# Provided passage
In summary, based on the author’s previous research [10], this paper proposes an automatic recognition method of encryption network based on the correlation coefficient and KNN. The method is first trained for specific network behavior to construct the sample library and determine the threshold classification reference. Then the real-time acquisition data are statistically correlated with the samples to calculate the correlation coefficient. Then, in order to overcome the noise interference of the similar behavior data flow set, the KNN algorithm is used to authenticate the data packet after similarity filtering. The actual test results and the actual project application show that the method adopted in this paper realizes the fast and automatic identification of encrypted network behavior in big data environment, and solves the problem of large amount of development work and low online recognition efficiency caused by the frequent upgrade of encryption protocol, which opens up a new way for the network behavior analysis and identification.
The network information interaction based on the HTTPS protocol, the server interacts with the client according to certain rules. The content of the interaction between the server and the client is encrypted by encryption algorithm. It is well known that the encrypted content is difficult to translate directly, but after a lot of observations and experiments, it is found that the encrypted traffic varies with the size of content [11]. It can be used as an external feature of specific network behavior (such as chat, video, etc.). Different network behaviors have different sets of traffic data. These data sets have relatively stable characteristics as a whole. In addition, there are still distance characteristics between the same behavior, the extraction and analysis of these features can identify the specific behavior of the encrypted network, the basic model of encryption network behavior automatic identification is shown in Fig. 2.

Automatic identification model of encryption network behavior.

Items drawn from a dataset
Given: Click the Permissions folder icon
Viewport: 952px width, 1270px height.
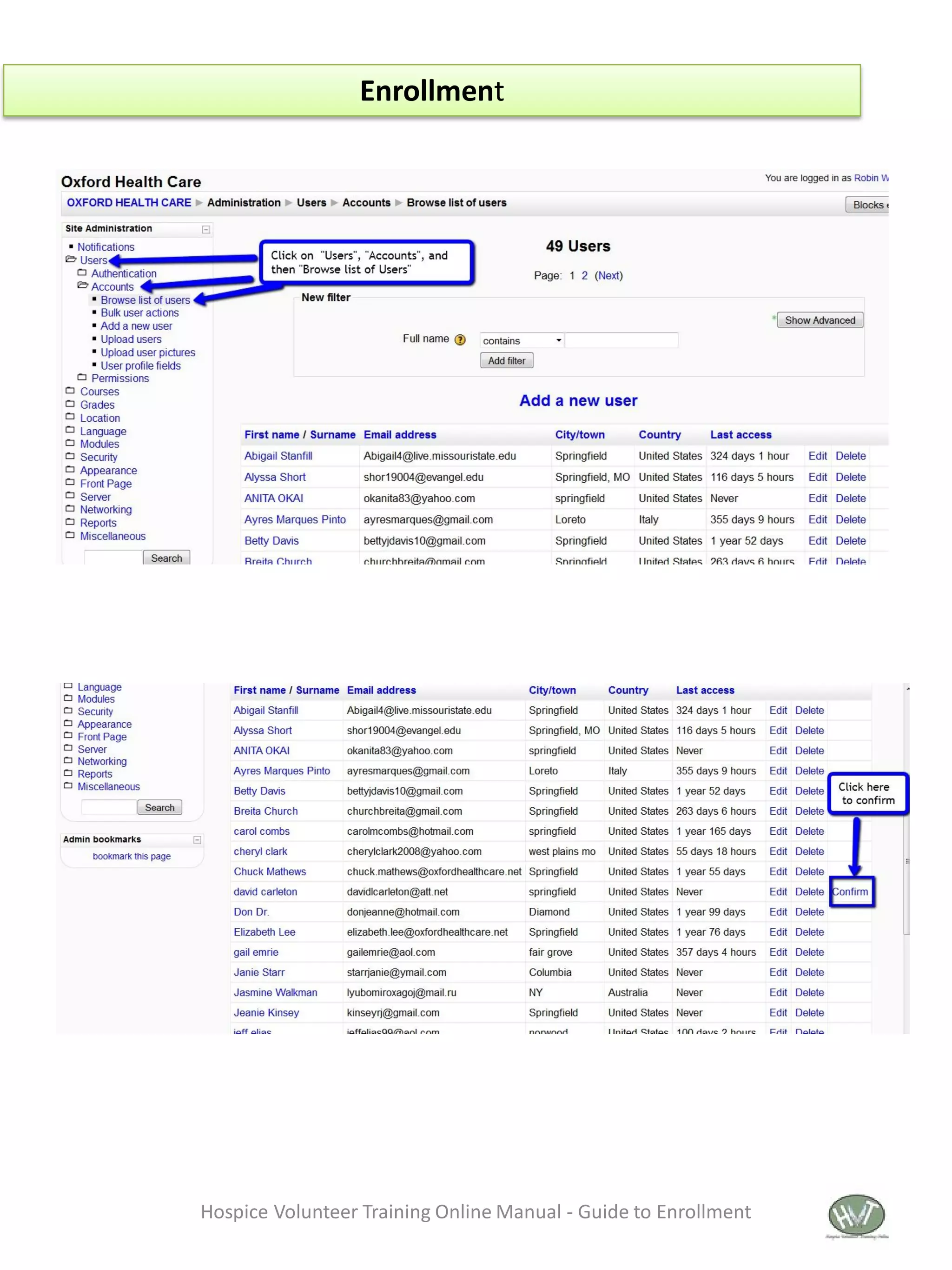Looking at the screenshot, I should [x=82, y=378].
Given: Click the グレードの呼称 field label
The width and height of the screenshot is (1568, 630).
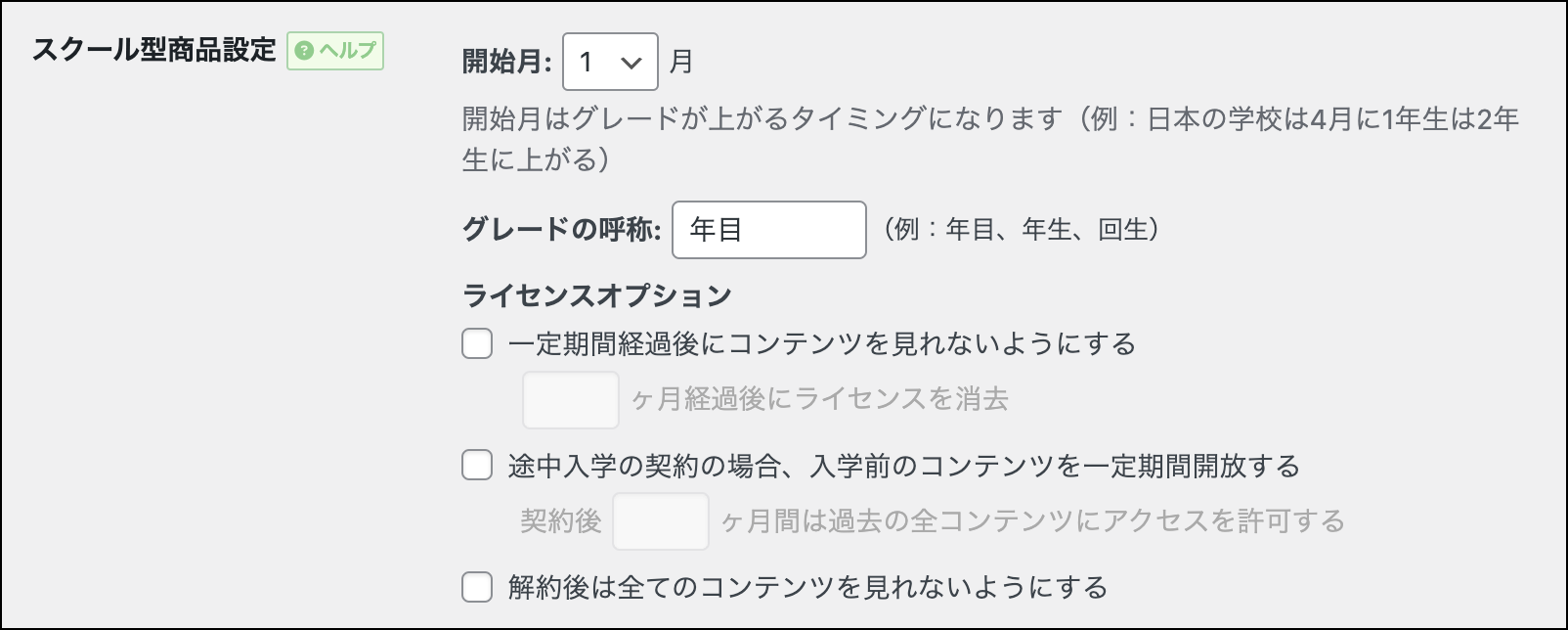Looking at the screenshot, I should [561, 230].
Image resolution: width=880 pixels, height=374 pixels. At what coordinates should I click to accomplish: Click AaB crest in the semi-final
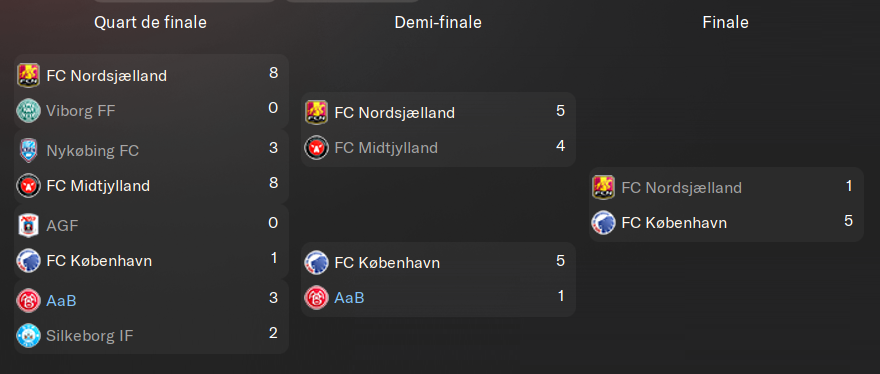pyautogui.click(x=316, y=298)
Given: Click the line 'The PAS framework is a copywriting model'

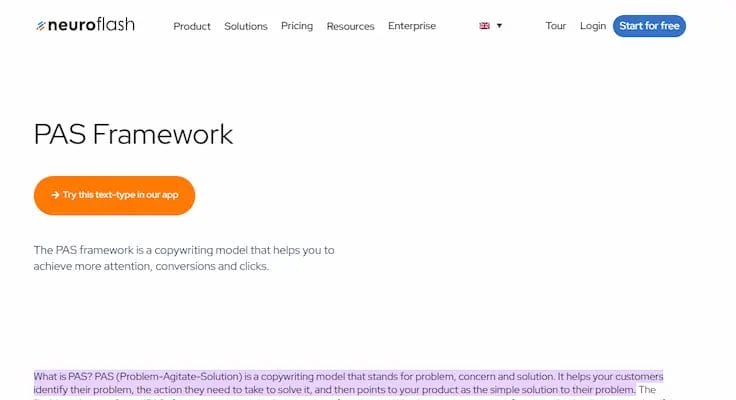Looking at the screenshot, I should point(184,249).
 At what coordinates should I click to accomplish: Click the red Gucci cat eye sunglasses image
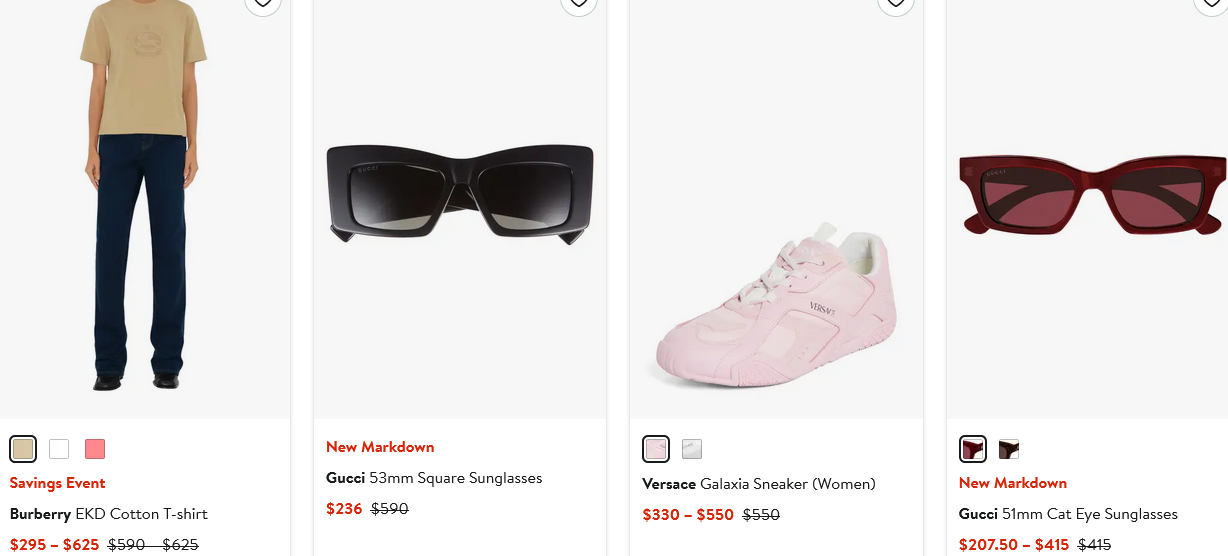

# Exercise brief
Continue the passage on automatically identifying encrypted network behavior, beginning after its final line.

# Answer to this task
It can be seen from Fig. 2 that the auto-recognition model of encrypted network behavior mainly includes three categories of the creation of sample database, real-time data acquisition and encryption network behavior classification. In order to determine the characteristics of a certain network behavior, it is necessary to carry out sample training in advance, extract different network behavior characteristics, determine the corresponding sample, give a preliminary similarity to determine the initial threshold and build training samples. In addition, different network applications such as Twitter, Facebook, etc., the network information have different domain name features during real-time interactive transmission between the server and the client. The real-time acquisition of network data needs to be first screened and classified according to the domain name. Secondly, the real-time data set and the sample are statistically and correlatively analyzed. In order to effectively filter out the interference of the miscellaneous packets, the KNN algorithm is used to remove the false behavior, and the online fast identification of the encrypted network behavior in the big data environment is completed.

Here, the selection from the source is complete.